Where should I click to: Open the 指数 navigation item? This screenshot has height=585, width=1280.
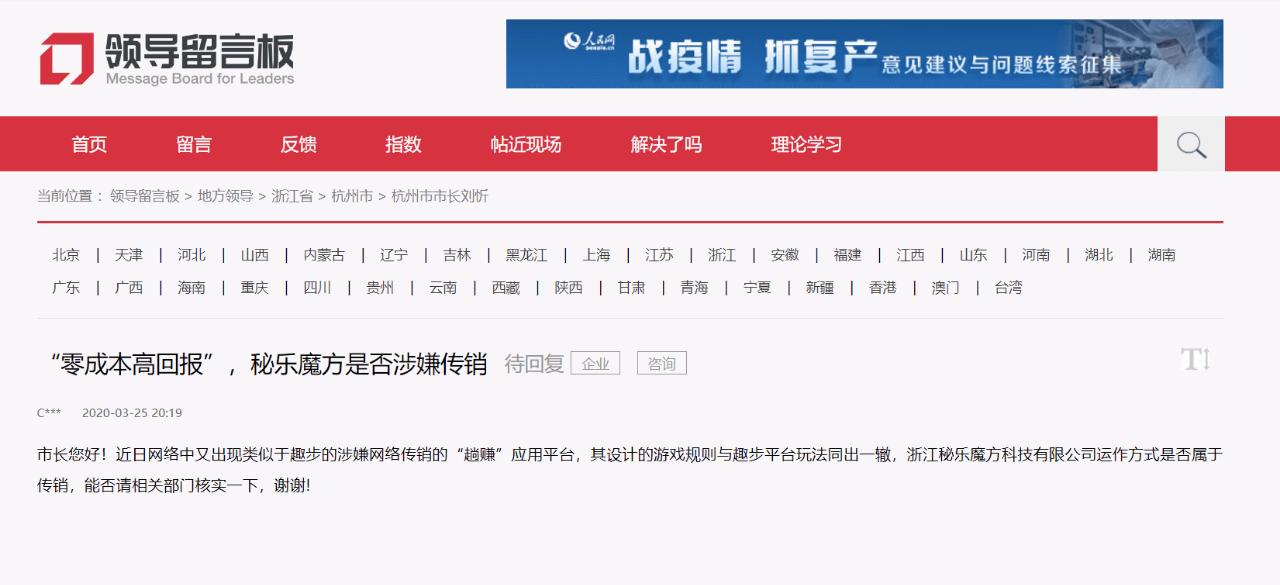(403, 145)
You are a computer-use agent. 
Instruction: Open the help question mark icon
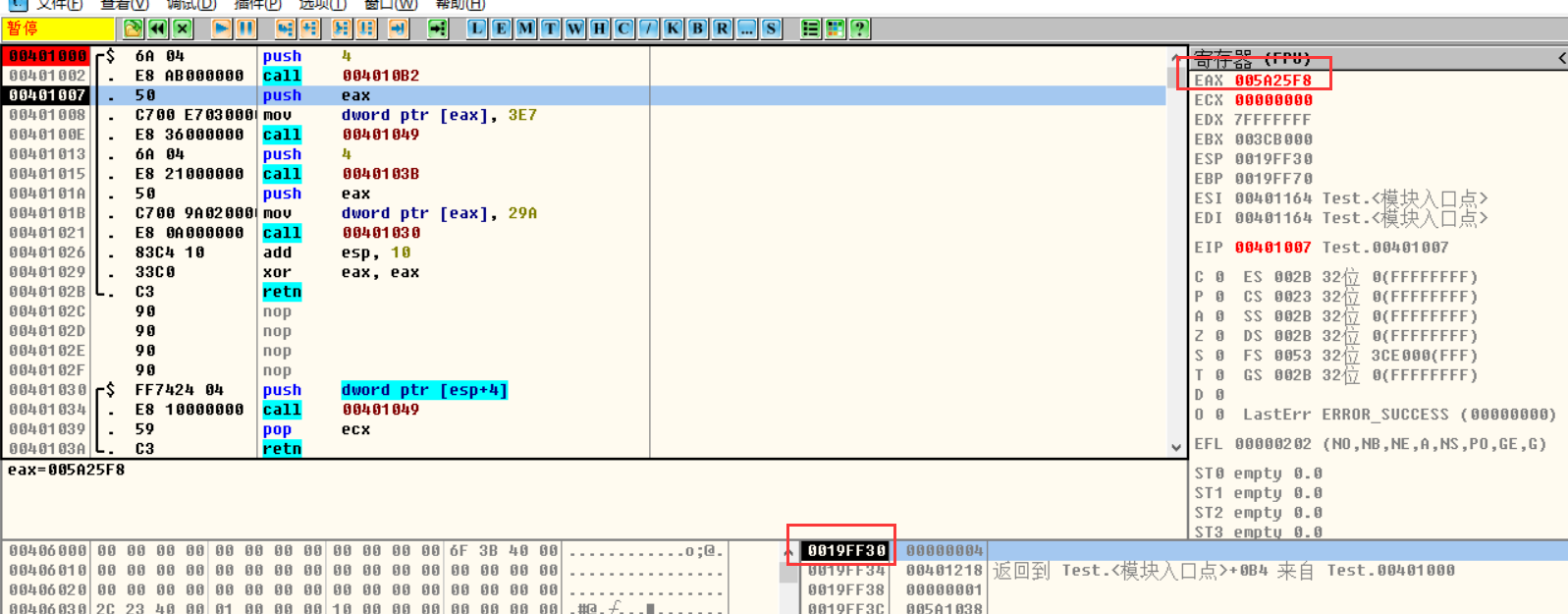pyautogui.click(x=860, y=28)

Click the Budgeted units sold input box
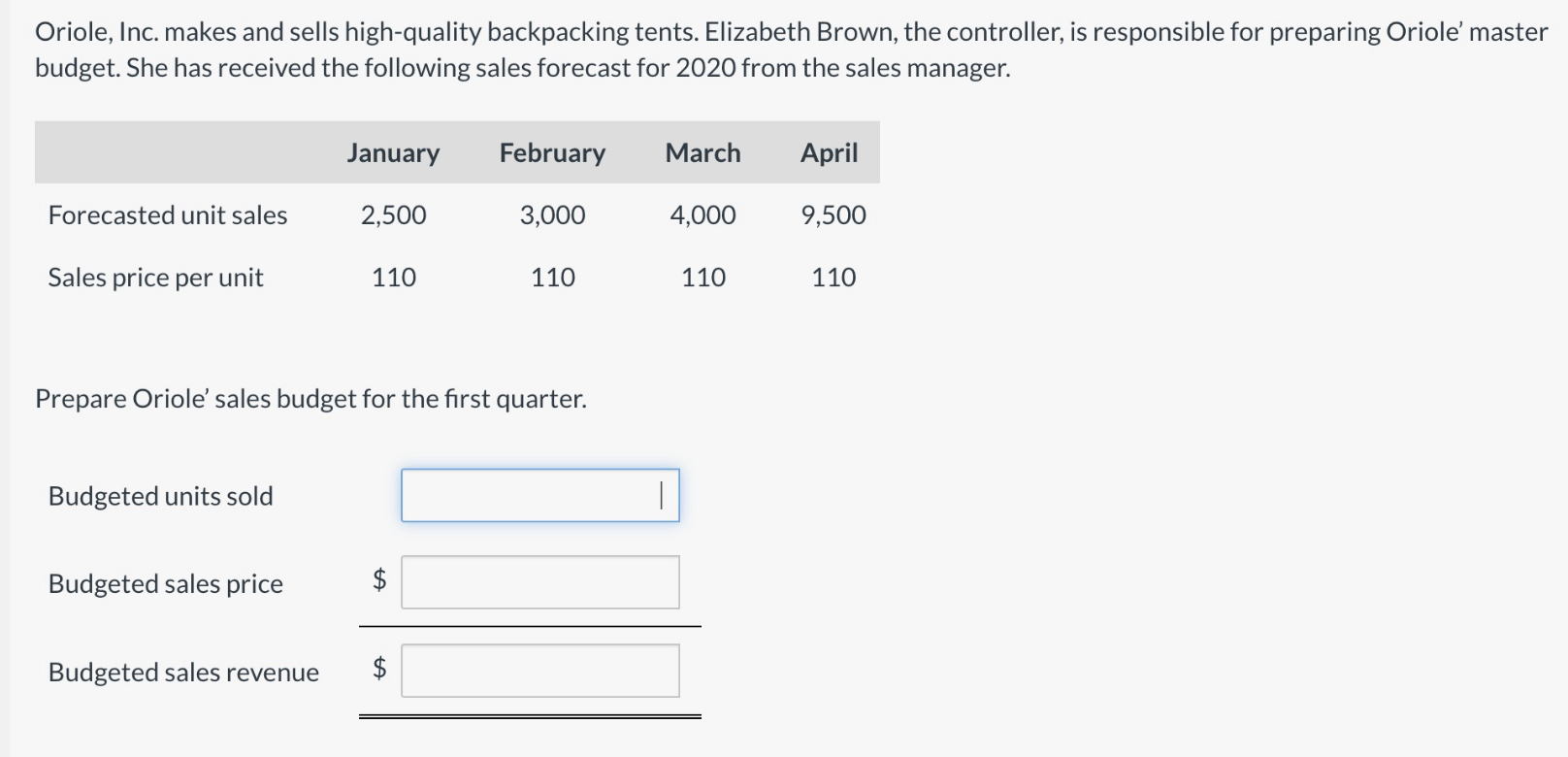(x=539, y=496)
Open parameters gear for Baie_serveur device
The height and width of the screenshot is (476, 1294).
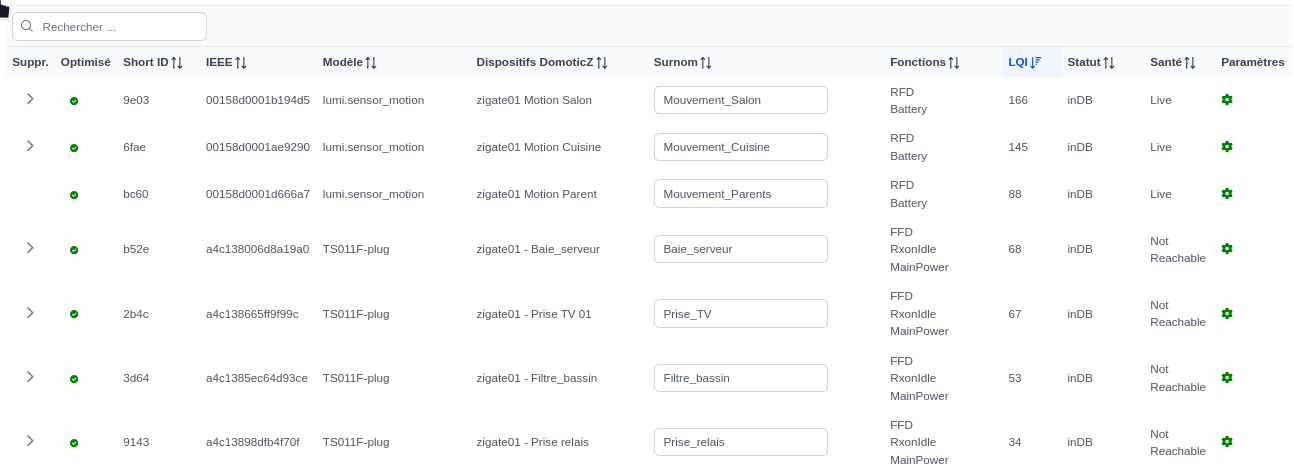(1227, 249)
---
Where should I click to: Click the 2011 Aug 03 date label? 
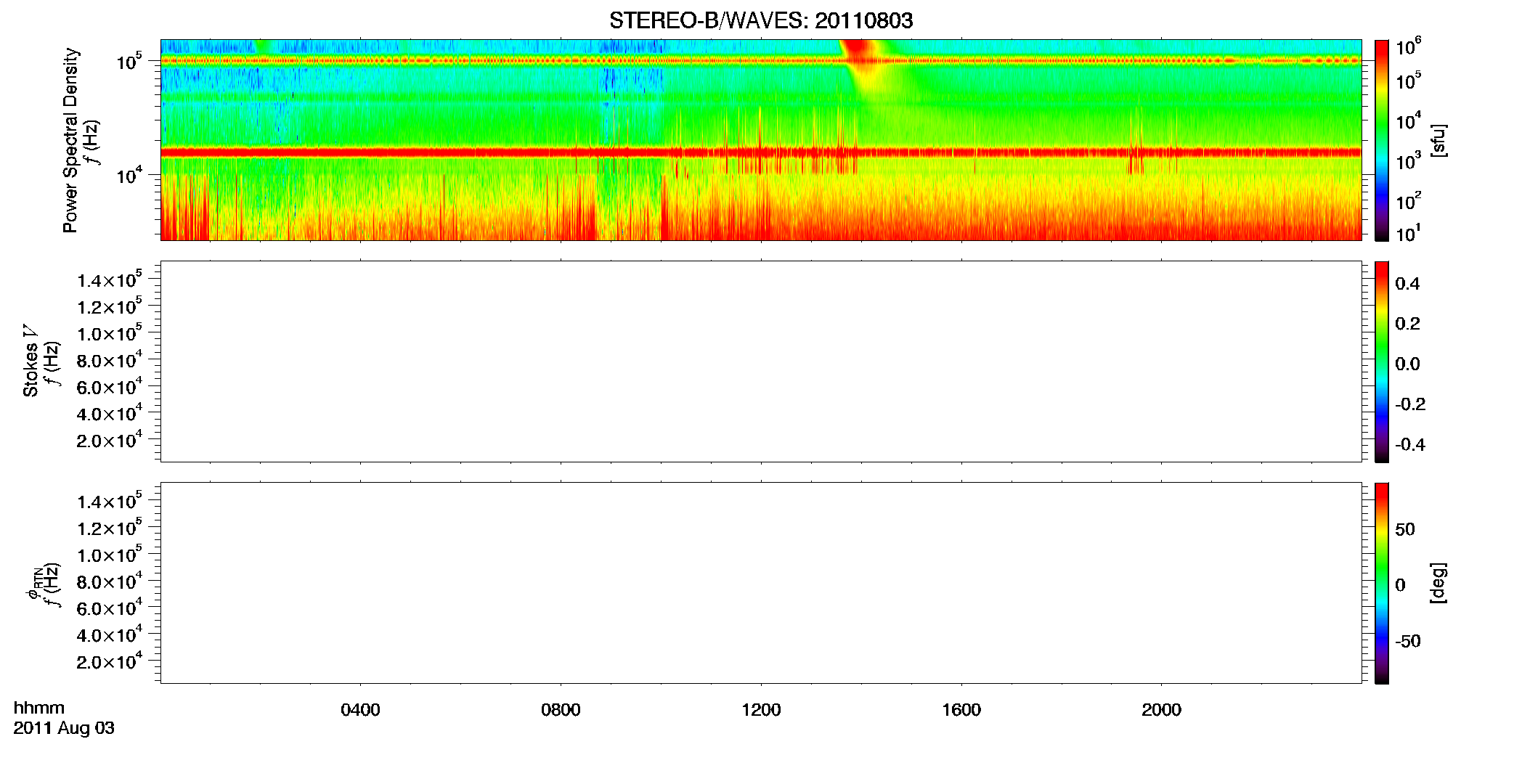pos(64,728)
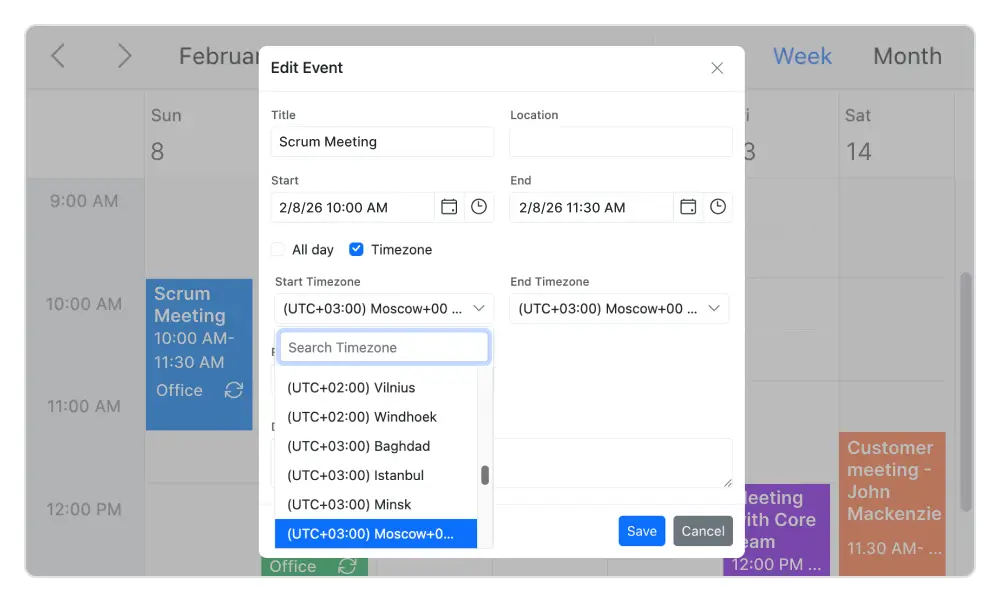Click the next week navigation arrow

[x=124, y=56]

*WORK INSTRUCTIONS:* In the records above, find the line with "You are a computer-use agent.". Print exactly from there through the line with "Open parameters gear for Baie_serveur device", minus the pictures.

*YOUR RESPONSE:*
You are a computer-use agent. 
Instruction: Open the help question mark icon
pyautogui.click(x=860, y=28)

Click the Budgeted units sold input box
(x=539, y=496)
Open parameters gear for Baie_serveur device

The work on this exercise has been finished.